■ **Consigne**:
Écrivez la suite du texte sur le principe pensant et la matière, en commençant juste après sa dernière phrase.

Conclusion.

En résumé, nous dirons qu'il ressort de l'étude des faits la certitude que nous possédons un principe pensant, indépendant de la matière, qui n'est pas soumis comme elle aux transformations de la vie, et dans lequel réside le souvenir. Pour combattre cette vérité si simple, des savants ont fouillé les profondeurs les plus intimes de l'être, afin d'en extraire des arguments.

On est surpris de voir combien ils s'égarent, lorsque, quittant le solide terrain de l'expérience, ils se hasardent, guidés par des hypothèses, dans le domaine philosophique. C'est qu'ils ne veulent admettre que ce qui est visible, tangible, que l'on peut mesurer. Nous n'aurions rien à dire contre cette méthode, si on s'en servait toujours ; mais ce qui n'est pas juste, c'est qu'on ne l'applique qu'aux phénomènes psychiques. Broussais disait : «J'ai disséqué bien des cadavres, je n'ai jamais trouvé l'âme.» Et cependant, il admettait la vie et les sciences naturelles qui ne reposent que sur des entités.

Ecoutons M. Laugel :

«La chimie se contente de mots toutes les fois qu'il est impossible de pénétrer l'essence même des phénomènes. De quoi parle-t-elle sans cesse ? D'affinité ; n'est-ce pas là une force hypothétique, une entité aussi peu tangible que la vie et que l'âme. La chimie renvoie à la physiologie l'idée de la vie et refuse de s'en occuper. Mais l'idée autour de laquelle la chimie se déroule a-t-elle quelque chose de plus réel ? Cette idée est souvent insaisissable, non seulement dans son essence, mais encore dans ses effets. Peut-on méditer, par exemple, un instant sur les lois de Berthollet sans comprendre qu'on est en face d'un mystère impénétrable ? Dans les expériences qui ont servi à les fonder, les réactions chimiques sont ramenées à des conditions purement statiques et indépendantes des affinités proprement dites ; mais dans le phénomène d'une combinaison, dans cet entraînement qui précipite l'un vers l'autre des atomes qui se cherchent, se joignent en échappant aux composés qui les emprisonnaient, n'y a-t-il pas de quoi confondre l'esprit ?

■ **Données fournies**:

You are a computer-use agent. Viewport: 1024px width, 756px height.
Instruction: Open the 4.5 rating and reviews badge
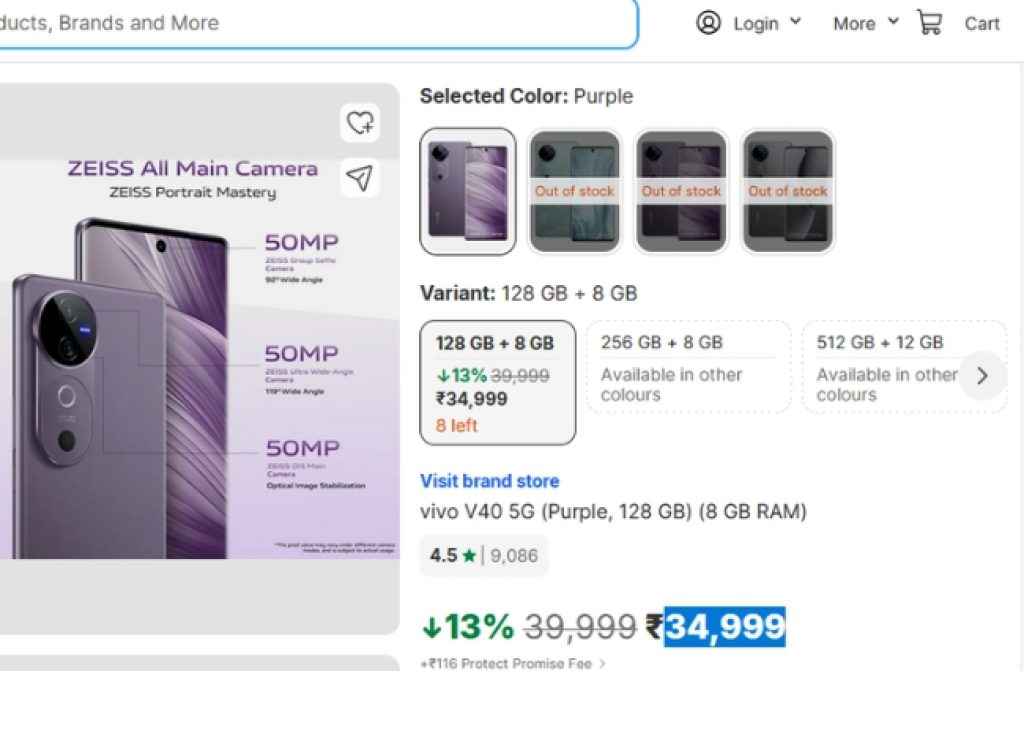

■ **Réponse finale**:
«Pour moi, je pense que plus on étudie les sciences dans leur métaphysique, plus on peut se convaincre que celle-ci n'a rien d'inconciliable avec la philosophie la plus idéaliste. Les sciences analysent les rapports, elles prennent des mesures, elles découvrent les lois qui règlent le monde phénoménal ; mais il n'y a aucun problème, si humble qu'il soit, qui ne les place en face de deux idées sur lesquelles la méthode expérimentale n'a aucune prise : en premier lieu, l'ESSENCE de la substance modifiée par les phénomènes ; en second lieu, la FORCE qui provoque ces modifications. Nous ne connaissons, nous ne voyons que des dehors, des apparences : la vraie réalité, la réalité substantielle et la cause nous échappent.»

Nous ne pouvons mieux terminer cette revue qu'en citant les paroles suivantes de l'illustre physiologiste Claude Bernard :

«La matière, quelle qu'elle soit, est toujours dénuée de spontanéité et n'engendre rien ; elle ne fait qu'exprimer par ses propriétés l'idée de celui qui a créé la machine qui fonctionne. De sorte que la matière organisée du cerveau qui manifeste des phénomènes de sensibilité et d'intelligence propres à l'être vivant n'a pas plus conscience de la pensée et des phénomènes qu'elle manifeste, que la matière brute d'une machine inerte, d'une horloge par exemple, n'a conscience des mouvements qu'elle manifeste ou de l'heure qu'elle indique ; pas plus que les caractères d'imprimerie et le papier n'ont la conscience des idées qu'ils retracent. Dire que le cerveau sécrète la pensée, cela reviendrait à dire que l'horloge sécrète l'heure ou l'idée du temps...

«Il ne faut pas croire que c'est la matière qui a engendré la loi d'ordre et de succession, ce serait tomber dans l'erreur grossière des matérialistes.»